I have a confession to make: vampires don't scare me. Neither do ghosts, werewolves, zombies, or pretty much anything in the paranormal realm. It doesn't matter if the character/being is being spun at me all sparkly and with feelings by Stephanie Meyer or with fangs dripping blood bent only on imminent in something concocted by the crazy mind of Stephen King.
It doesn't scare me because it's not real. I don't believe in the existence of any of these things/beings outside our own imaginations, so how could I be scared of them?
That's not to say I completely discount their possible existence. Who knows? The world is a crazy place and unexplained occurrences happen all the time, so maybe at some point I will be shown some kind of proof, but until then I'm just as happily agnostic about the paranormal as I am in the existence of a higher power.
Some say there is crossover between the two; I don't want to get into that.
I just can't find myself getting scared by this genre in a book or a movie. Sure, I may get bothered or shocked out of my skin, but scared? Nope. (This is not an invitation to the world to go out of your way to scare the shit out of me. That would just be rude.)
What does scare me is scenarios with truth in them. A time and place where something happens to a person and I think, hey, I could see that happening to me. And what would I do in that situation?
Getting caught in the middle of a store robbery.
Getting in a car wreck with a drunk driver.
Being stuck on a plane with malfunctioning engines.
Finding myself as one of the unfortunate pieces of collateral damage in a terrorist attack.
Stuck in the crossfire between two gangs in an urban neighborhood.
Wrongfully accused of something and being unable to prove it.
Losing my job and running out of money.
THAT shit scares me. THOSE are the kinds of things that keep me up at night.
The late night ringing of the doorbell.
This one actually happened a few weeks back. Wifey and I were in the office, her studying and me working on the novel, about 9:30 or 10 at night, when the doorbell rang. Odd. Who rings a doorbell that late? That's never good, right? Misaki didn't even bark, just looked down the hallway towards the stairs and then back at us.
After debating for a couple seconds, I decided to answer the door. "Be careful," Wifey called as I walked down the stairs.

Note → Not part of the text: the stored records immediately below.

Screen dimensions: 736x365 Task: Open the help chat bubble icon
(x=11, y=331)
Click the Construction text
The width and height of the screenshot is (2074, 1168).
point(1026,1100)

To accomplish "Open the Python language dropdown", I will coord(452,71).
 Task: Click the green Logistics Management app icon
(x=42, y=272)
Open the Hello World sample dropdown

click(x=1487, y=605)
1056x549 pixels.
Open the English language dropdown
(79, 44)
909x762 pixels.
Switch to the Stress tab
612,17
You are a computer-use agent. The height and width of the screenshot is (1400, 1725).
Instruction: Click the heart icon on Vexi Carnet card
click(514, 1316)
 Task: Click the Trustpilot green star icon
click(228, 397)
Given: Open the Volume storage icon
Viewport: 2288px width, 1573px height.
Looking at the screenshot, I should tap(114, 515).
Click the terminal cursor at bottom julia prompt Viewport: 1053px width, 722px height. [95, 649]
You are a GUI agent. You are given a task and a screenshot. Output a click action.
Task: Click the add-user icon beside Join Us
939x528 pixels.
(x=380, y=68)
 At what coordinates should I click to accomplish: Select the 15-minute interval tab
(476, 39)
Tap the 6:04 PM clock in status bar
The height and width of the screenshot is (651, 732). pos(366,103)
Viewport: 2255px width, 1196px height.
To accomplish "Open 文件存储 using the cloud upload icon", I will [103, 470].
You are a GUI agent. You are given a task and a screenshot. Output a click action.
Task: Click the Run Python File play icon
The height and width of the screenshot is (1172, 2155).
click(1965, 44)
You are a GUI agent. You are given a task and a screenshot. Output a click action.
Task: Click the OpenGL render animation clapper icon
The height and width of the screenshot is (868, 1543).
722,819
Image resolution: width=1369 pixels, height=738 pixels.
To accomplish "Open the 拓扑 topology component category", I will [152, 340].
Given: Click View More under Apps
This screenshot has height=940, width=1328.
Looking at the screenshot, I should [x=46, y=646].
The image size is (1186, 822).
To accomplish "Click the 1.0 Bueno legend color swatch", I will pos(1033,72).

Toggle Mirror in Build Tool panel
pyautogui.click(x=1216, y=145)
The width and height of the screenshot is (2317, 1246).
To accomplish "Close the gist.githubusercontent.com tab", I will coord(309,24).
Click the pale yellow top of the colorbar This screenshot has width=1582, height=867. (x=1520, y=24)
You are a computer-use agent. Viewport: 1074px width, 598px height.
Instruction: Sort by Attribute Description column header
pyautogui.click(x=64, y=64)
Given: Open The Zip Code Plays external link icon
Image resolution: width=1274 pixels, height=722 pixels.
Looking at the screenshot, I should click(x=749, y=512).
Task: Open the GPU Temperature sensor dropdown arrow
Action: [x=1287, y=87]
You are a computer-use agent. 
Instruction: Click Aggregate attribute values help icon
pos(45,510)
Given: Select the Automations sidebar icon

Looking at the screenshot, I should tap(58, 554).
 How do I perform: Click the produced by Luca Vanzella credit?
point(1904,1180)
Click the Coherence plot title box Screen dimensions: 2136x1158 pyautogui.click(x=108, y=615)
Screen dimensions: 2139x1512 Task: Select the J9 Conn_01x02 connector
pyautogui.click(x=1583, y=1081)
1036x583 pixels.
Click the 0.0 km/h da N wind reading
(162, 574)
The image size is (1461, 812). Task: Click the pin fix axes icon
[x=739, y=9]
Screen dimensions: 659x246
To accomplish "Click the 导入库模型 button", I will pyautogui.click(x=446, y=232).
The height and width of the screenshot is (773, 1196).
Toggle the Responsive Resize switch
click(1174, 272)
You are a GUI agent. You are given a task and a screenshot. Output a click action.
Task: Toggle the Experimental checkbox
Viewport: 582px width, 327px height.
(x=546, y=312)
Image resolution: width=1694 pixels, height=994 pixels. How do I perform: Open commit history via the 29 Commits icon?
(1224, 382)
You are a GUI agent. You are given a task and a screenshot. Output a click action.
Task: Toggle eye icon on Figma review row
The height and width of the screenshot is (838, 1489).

Think about that for a minute. We are sitting in our own house, minding our business, and the simple action of a doorbell ringing after dark necessitates a reminder to be careful. What does that say? And yes, I was a little freaked out. Should I grab a knife from the kitchen, just in case? Do I even open the door?
I debated this as I walked down the stairs. Then I did what most people do in these situations: I chose to believe the 99% probability this would be completely harmless. That other 1%, though, is where I get totally freaked out about.
I answered the door after flipping on the porch light and a man, who had made it back to the sidewalk at this point, hurried back to my door. I tensed, unsure what to expect, until I recognized his face as my neighbor. Then I relaxed, mostly (not completely - we don't know them that well), and asked what was up.
"I have to tell you something," he said. Um, really? Now? Okay, what?
Neighbor proceeded to point out a house just up the street on the next corner, a house with a family I don't know, and said that a couple days before - he just found this out - the mom woke up early in the morning, about 5ish, and went to the kitchen to make some breakfast. She saw a man in her backyard. Here Neighbor made a point to say the man didn't belong there, but in my mind I'm thinking well, what man does belong in any backyard at 5am?
The man saw her and ran off. She didn't get a good look at his face and had no description, but a patrol car did come out and take a statement, then pledging to up patrols in the area a bit.
The end result of this story had Neighbor urging us to keep our doors locked and our eyes open. He thought we should know. I said thank you, I appreciated that, and didn't say I was more freaked out by the doorbell ringing late than this story.
But it is disconcerting, to say the least. Backyards are not secure by any means. When you really think about it, neither are houses. Or cars. Or really much of anything. Locked doors are more of a deterrent than they are really about keeping the bad people out, the presumption being why make it easy for them, and if it's not easy, they will look elsewhere.
But this, this is the shit that scares me. The little bits of every day life that could so easily go horribly wrong. Or the events with a broader impact, like a terrorist attack, and getting stuck in the middle of a fight I have no dog in (which, really, is a horrible, horrible phrase - dogfighting? really? that's a metaphor?) and being forced to deal with the situation in the way I best know how, which may not be very good at all.
In the story I have written, part of the main sequence of events is under the control of the main characters, but the biggest flashpoint of the story is not - they are forced to react with something they never saw coming and go from there. To me the story is not necessarily in the event itself, though the events are fun to write and work through, but in how a given set of characters reacts to those events.
For me, a story will always begin with the phrase "What if....?" and go from there. Maybe it's an exercise in learning about myself, about preparing myself for the unexpected, or maybe it's simpler than that. Or more complicated. Or simply just is.
I do know that this is the shit that keeps me up at night. This is the shit that scares the holy hell out of me when I think about it too much, too deeply.
Vampires and werewolves? That's just entertainment.